Rana's brother, Abbas Rana has been working as journalist with Ottawa-based newsweekly Hill Times since 2002 and his statement has appeared in the paper on Monday in a column by its publisher Jim Creskey titled 'Why The Hill Times supports its reporter, Abbas Rana'.
Creskey wrote the charges have been "devastating" on the Rana family and that Abbas Rana knew nothing more about the accusations facing his brother beyond what he has read in the media.
Abbas on his part was quoted as saying he knows his brother is honest and the charges against him are not true.
"To the best of my knowledge, these charges are false," Abbas Rana said.
"I know my brother. I love my brother. He is a man of integrity, he is honest, and he is a hard-working," he said.
Rana and another American citizen David Coleman Headley were arrested by the Federal Bureau of Investigation last month on charges of plotting terror attacks in India and Denmark.
City-resident Rana, who was born and raised in Pakistan, immigrated to Canada in 1997 and obtained Canadian citizenship in June 2001, ran a grocery store and an immigration consultancy firm at Devon here.
Creskey further wrote Abbas has been worried that the news about his brother's arrest would break his 75-year-old father Wali Rana.
Abbas has been on leave from the Hill Times newsroom for the last five weeks and is looking after his father.
"When the story first broke in the American media last month, Abbas and his family members decided not to tell their father because they were afraid it would kill him," he said.
"They waited for weeks and tried to shield their father from news reports, but were forced to tell him two weeks ago. The news put him in hospital," he added.

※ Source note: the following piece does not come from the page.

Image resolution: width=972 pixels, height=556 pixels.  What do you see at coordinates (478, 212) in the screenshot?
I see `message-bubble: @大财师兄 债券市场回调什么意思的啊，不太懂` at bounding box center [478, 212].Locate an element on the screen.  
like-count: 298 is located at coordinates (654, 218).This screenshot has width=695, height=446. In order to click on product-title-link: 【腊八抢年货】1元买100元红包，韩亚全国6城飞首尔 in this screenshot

Describing Abbas as a respected journalist and a "kind and gentle person", Creskey said he "revels in the virtues of democratic institutions".

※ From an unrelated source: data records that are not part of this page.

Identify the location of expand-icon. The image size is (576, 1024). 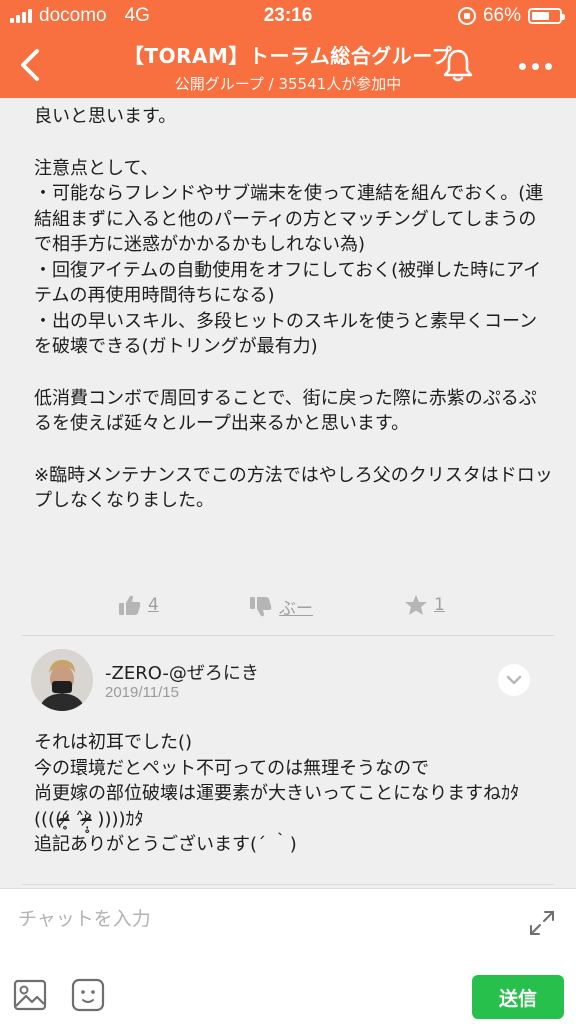
(542, 923).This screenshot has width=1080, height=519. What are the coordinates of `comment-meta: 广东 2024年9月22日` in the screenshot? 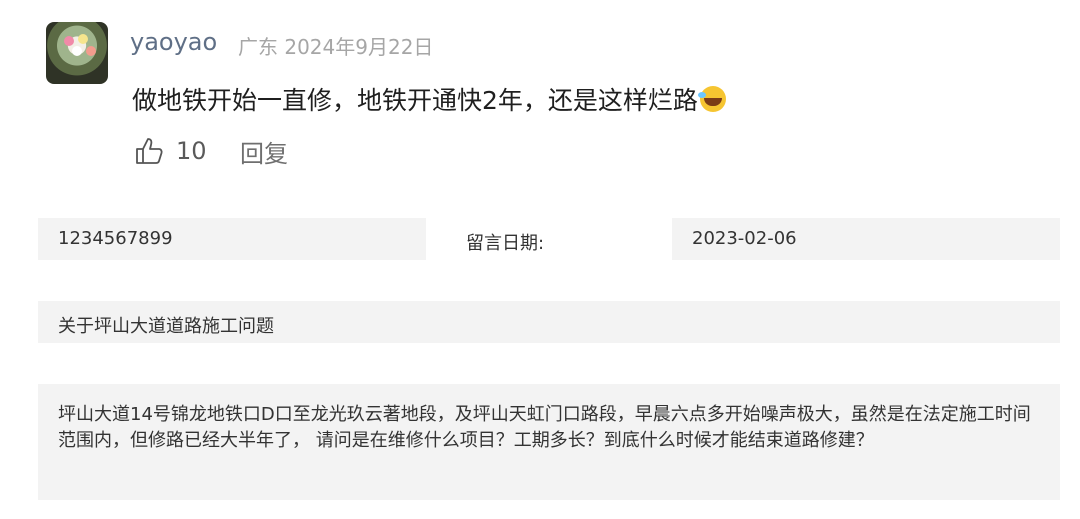 It's located at (336, 46).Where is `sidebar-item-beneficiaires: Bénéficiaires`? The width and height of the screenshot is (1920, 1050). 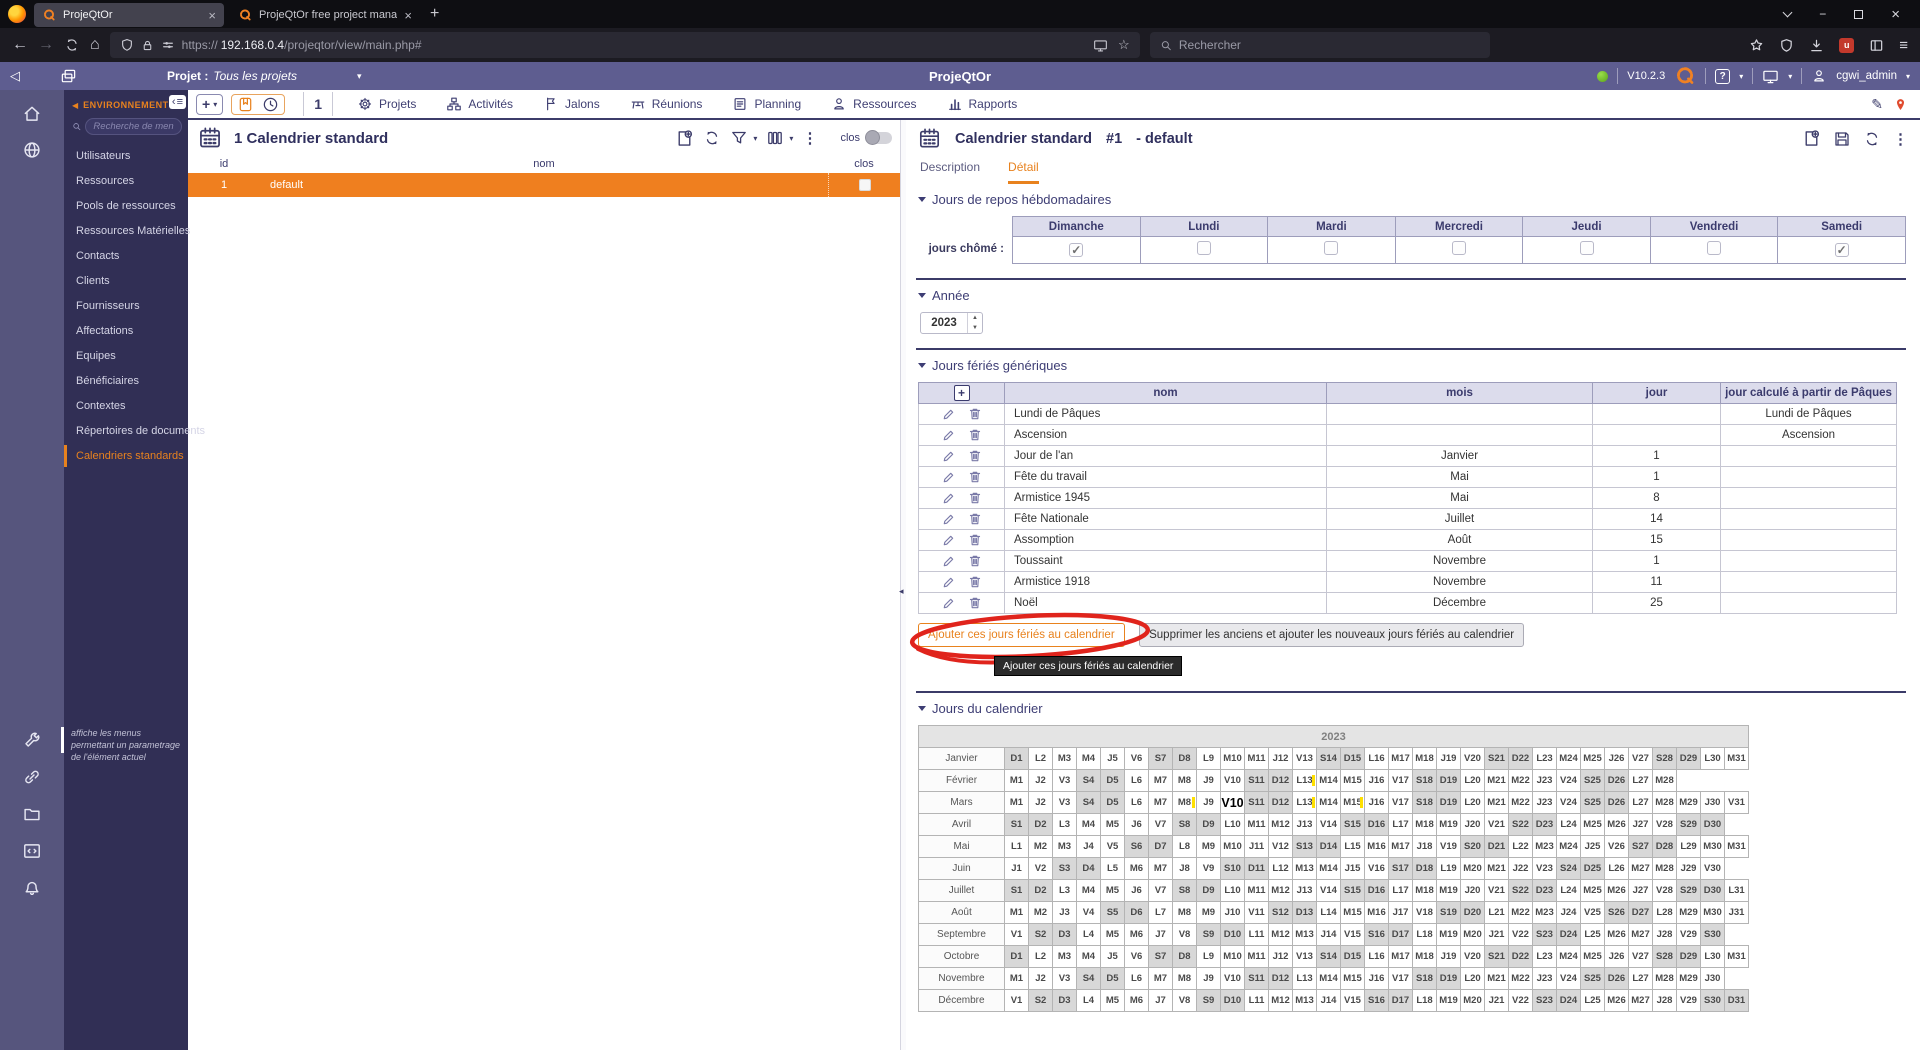 sidebar-item-beneficiaires: Bénéficiaires is located at coordinates (126, 381).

Extending support for Abbas, Cresky said the organisation is looking forward to his return to the newsroom.
"As I read about his brother's case in news stories from Chicago, to India, to Canada, I can't help but notice the innuendo that appears to imply guilt in the reporting on allegations of terrorism," Cresky wrote.

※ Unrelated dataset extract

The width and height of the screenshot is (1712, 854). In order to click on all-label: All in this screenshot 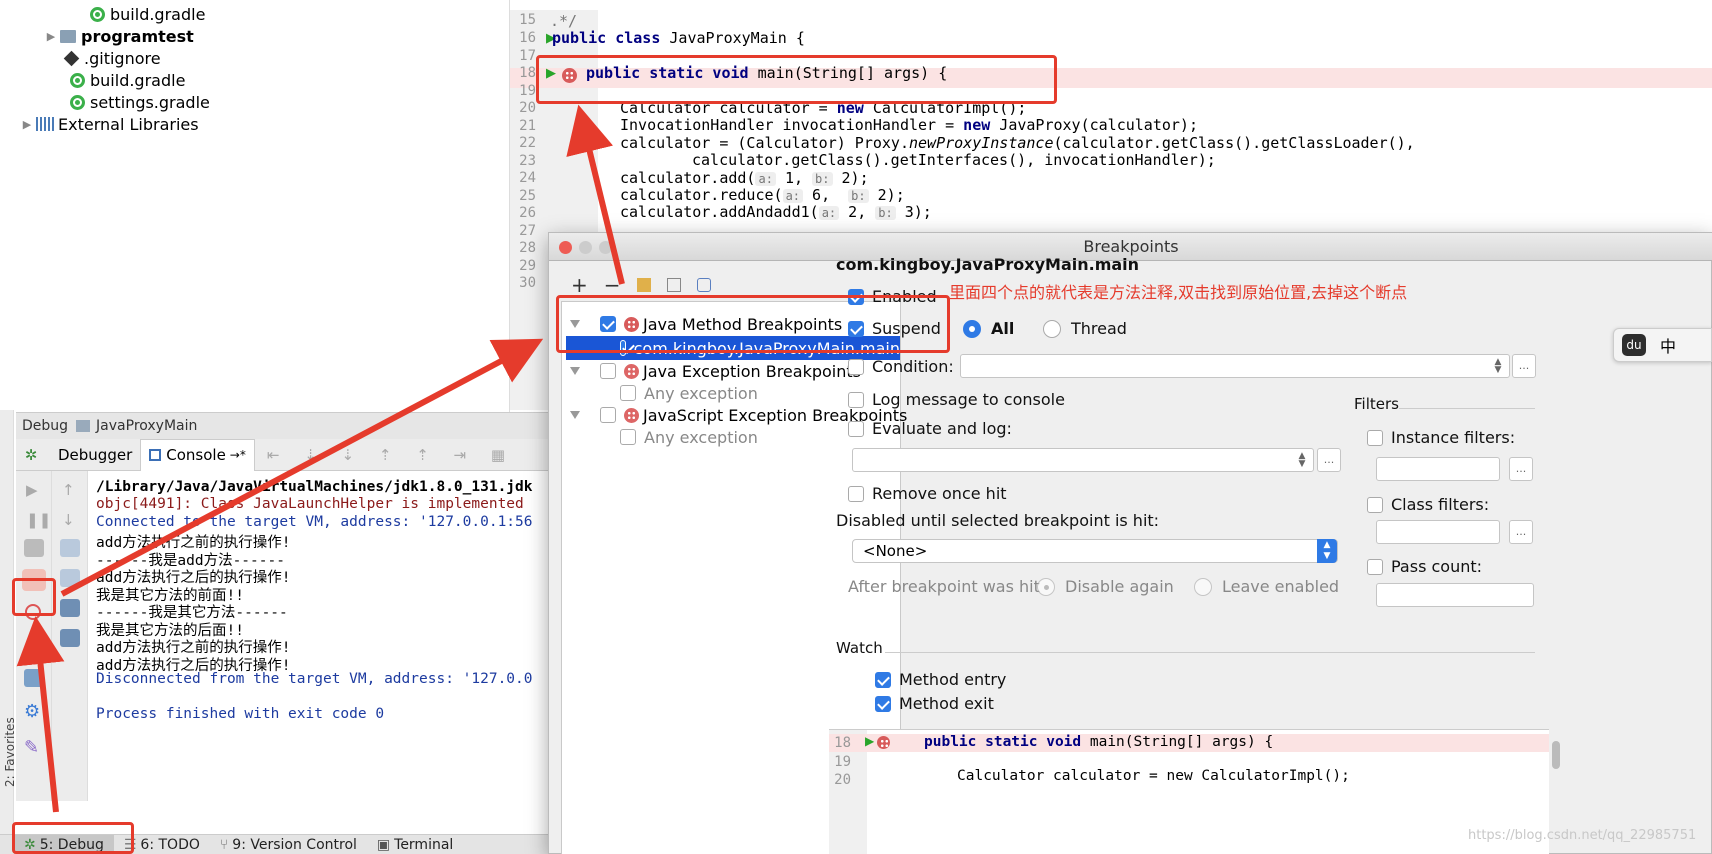, I will do `click(1003, 328)`.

"For those of us who know Abbas Rana as a colleague, it's painful to see how these reports can unhinge the lives of so many innocent relatives as well," he said.Rana and his wife, Samraz Akhtar Rana, live in Chicago with their two daughters and a son. The couple also co-own the house in Kanata, a suburb of Ottawa. But only his father, his brother Abbas and Abbas's wife currently live there.